TASK DETAILS:
Could you filter the records below down to the lines that include the word "agent"?

── DATASET CONTENT ──

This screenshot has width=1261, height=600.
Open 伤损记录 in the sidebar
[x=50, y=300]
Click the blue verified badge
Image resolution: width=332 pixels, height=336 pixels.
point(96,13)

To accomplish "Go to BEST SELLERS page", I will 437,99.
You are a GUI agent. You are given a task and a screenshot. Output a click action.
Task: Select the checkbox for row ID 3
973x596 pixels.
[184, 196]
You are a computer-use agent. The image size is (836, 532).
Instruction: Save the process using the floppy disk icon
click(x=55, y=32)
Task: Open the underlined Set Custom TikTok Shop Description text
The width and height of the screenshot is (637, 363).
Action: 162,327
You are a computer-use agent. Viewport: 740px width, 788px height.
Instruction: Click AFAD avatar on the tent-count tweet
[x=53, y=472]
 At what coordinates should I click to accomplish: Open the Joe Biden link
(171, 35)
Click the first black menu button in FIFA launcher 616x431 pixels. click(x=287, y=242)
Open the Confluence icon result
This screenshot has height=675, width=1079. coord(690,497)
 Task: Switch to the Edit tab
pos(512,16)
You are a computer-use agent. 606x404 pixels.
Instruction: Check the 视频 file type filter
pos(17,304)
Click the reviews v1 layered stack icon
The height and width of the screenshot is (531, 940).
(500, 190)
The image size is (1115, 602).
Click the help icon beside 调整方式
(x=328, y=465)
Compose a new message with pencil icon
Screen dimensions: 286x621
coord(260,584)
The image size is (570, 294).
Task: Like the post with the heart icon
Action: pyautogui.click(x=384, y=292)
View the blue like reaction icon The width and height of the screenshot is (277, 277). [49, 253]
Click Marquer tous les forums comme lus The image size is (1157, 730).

───

YOUR SOLUTION:
You are a GUI agent. You are given a task and a screenshot. Output a click action.
You are a computer-use agent. The image size is (836, 532).
You are a computer-use agent. Viewport: 740px width, 788px height.
You are a computer-use agent. 606x404 pixels.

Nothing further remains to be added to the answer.